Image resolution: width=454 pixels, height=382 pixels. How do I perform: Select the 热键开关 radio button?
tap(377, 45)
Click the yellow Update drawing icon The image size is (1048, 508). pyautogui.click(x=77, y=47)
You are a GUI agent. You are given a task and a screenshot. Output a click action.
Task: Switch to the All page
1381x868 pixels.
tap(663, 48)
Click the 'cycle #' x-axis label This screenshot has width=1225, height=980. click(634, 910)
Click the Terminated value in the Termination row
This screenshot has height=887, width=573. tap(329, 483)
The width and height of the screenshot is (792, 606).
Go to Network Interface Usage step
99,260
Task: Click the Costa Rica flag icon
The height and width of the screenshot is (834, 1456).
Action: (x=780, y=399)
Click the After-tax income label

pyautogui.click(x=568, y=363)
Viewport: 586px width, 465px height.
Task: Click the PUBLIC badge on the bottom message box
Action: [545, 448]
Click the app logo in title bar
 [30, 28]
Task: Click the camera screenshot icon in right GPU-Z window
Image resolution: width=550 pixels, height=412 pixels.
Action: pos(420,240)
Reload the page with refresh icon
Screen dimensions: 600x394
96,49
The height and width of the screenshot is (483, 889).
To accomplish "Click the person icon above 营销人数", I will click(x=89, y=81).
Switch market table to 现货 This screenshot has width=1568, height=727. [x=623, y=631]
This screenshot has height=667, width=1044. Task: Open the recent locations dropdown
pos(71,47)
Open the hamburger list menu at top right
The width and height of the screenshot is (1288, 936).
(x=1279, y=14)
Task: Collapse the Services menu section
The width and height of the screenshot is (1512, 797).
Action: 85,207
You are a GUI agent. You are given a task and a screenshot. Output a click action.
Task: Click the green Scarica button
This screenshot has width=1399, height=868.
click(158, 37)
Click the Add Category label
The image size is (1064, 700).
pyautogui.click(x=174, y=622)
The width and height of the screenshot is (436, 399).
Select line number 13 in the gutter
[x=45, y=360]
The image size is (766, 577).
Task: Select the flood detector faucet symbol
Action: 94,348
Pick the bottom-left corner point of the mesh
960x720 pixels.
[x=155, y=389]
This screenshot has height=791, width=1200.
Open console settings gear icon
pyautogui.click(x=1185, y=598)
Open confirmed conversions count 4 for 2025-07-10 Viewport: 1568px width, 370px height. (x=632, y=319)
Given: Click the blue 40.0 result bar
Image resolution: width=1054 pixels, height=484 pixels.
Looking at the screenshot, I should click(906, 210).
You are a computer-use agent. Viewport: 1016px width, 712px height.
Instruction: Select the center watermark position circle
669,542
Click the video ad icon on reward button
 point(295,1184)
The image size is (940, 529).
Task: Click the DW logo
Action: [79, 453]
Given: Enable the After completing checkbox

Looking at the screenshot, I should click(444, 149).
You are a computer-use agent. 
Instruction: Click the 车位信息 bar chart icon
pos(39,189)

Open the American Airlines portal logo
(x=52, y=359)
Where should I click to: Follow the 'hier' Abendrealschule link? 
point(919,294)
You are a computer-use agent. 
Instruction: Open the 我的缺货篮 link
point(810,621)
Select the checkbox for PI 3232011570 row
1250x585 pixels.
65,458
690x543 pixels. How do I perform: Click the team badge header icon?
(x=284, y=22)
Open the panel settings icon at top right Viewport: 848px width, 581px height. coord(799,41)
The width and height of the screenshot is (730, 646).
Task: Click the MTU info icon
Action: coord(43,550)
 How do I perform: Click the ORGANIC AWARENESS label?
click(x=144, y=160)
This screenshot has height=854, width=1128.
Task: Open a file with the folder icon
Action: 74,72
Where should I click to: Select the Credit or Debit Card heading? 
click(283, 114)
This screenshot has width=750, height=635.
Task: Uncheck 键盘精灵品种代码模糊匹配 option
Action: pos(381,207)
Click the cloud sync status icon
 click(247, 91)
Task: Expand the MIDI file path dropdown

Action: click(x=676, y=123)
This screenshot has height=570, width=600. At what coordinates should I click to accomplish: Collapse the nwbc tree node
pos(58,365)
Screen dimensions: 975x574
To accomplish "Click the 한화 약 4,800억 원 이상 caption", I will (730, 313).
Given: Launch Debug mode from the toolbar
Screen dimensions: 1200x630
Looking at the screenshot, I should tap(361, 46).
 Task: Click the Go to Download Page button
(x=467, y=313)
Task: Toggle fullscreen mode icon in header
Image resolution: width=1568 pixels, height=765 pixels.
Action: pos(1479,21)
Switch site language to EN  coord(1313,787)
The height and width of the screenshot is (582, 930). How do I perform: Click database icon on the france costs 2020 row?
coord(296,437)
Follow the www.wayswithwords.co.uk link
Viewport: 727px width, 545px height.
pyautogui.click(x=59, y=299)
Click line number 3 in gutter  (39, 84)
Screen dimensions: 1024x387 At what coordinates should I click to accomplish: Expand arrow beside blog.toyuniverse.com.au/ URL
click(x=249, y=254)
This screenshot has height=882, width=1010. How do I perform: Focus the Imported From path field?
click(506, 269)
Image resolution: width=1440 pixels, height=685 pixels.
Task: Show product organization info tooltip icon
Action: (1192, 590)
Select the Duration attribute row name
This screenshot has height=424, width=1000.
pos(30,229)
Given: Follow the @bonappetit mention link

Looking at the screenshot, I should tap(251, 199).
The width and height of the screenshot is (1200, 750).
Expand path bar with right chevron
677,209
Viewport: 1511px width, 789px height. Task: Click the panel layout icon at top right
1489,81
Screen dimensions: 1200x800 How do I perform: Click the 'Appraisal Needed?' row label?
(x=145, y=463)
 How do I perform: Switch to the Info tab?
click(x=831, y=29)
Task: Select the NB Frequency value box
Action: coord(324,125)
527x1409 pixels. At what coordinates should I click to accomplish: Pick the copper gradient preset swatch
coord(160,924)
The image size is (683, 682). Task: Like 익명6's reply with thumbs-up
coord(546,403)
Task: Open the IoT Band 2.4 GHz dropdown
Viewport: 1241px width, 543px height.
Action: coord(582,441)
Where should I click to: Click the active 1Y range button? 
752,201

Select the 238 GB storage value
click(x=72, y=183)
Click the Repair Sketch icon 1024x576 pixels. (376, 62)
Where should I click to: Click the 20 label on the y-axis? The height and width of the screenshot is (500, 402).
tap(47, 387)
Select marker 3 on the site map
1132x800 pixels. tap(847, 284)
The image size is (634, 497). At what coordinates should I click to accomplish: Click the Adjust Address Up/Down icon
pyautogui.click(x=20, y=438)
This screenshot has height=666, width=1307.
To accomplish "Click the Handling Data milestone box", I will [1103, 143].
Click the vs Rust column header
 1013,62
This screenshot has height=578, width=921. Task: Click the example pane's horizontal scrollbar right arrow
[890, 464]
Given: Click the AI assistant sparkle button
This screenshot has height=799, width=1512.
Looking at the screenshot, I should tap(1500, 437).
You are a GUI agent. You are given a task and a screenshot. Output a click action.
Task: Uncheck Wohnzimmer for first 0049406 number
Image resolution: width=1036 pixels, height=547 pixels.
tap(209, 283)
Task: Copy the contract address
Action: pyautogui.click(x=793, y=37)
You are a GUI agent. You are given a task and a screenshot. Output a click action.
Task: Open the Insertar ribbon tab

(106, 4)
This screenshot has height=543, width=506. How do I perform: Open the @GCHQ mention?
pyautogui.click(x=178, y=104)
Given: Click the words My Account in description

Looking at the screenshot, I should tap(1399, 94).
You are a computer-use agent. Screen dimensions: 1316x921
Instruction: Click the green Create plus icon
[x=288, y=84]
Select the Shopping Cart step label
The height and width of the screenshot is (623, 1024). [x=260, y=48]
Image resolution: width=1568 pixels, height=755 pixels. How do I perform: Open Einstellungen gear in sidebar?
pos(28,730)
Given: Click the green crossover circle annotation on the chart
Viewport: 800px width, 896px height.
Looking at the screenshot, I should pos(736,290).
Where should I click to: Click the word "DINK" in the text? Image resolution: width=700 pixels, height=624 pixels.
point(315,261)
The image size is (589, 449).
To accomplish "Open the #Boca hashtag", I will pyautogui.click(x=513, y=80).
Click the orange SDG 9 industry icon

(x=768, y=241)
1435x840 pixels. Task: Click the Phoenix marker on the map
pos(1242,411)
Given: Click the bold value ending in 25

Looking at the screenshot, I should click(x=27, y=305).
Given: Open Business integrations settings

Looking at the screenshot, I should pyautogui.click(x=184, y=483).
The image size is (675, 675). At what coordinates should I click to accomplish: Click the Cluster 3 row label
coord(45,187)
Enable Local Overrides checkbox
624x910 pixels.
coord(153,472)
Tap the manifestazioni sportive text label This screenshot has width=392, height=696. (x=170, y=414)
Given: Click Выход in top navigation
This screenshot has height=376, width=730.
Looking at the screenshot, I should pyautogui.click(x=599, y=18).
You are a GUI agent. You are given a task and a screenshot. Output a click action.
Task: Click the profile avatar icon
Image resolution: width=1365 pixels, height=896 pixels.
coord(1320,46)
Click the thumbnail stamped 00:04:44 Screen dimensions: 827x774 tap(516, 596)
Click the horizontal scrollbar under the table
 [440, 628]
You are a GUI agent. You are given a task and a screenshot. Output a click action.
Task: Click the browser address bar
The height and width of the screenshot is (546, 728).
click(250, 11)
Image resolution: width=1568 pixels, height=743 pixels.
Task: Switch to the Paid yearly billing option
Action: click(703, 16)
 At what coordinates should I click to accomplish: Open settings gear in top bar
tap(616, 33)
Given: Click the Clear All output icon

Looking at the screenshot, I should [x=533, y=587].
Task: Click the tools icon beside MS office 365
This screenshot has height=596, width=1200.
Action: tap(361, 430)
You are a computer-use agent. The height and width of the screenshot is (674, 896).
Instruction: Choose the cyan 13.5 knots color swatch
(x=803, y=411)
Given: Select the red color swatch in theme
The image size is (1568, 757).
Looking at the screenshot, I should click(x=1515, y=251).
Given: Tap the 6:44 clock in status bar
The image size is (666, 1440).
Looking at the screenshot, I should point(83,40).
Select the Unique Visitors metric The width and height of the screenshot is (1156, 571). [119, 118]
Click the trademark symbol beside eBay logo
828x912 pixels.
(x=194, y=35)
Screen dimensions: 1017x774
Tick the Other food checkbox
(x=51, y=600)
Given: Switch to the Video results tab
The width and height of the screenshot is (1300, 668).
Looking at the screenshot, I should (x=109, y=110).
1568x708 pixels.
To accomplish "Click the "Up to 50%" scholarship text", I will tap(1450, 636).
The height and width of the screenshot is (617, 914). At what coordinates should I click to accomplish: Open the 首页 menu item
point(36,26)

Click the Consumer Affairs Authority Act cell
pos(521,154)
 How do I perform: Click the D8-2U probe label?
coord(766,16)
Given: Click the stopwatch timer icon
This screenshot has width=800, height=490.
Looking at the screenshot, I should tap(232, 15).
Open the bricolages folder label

* [Work instructions]:
Using the entries above, give again exactly the lines from the line holding "Viewport: 1241px width, 543px height." through the line holding "Click the Repair". Include both end lines and nothing else.

* [Task result]:
Viewport: 1241px width, 543px height.
Action: coord(582,441)
Where should I click to: Click the active 1Y range button? 
752,201

Select the 238 GB storage value
click(x=72, y=183)
Click the Repair Sketch icon 1024x576 pixels. (376, 62)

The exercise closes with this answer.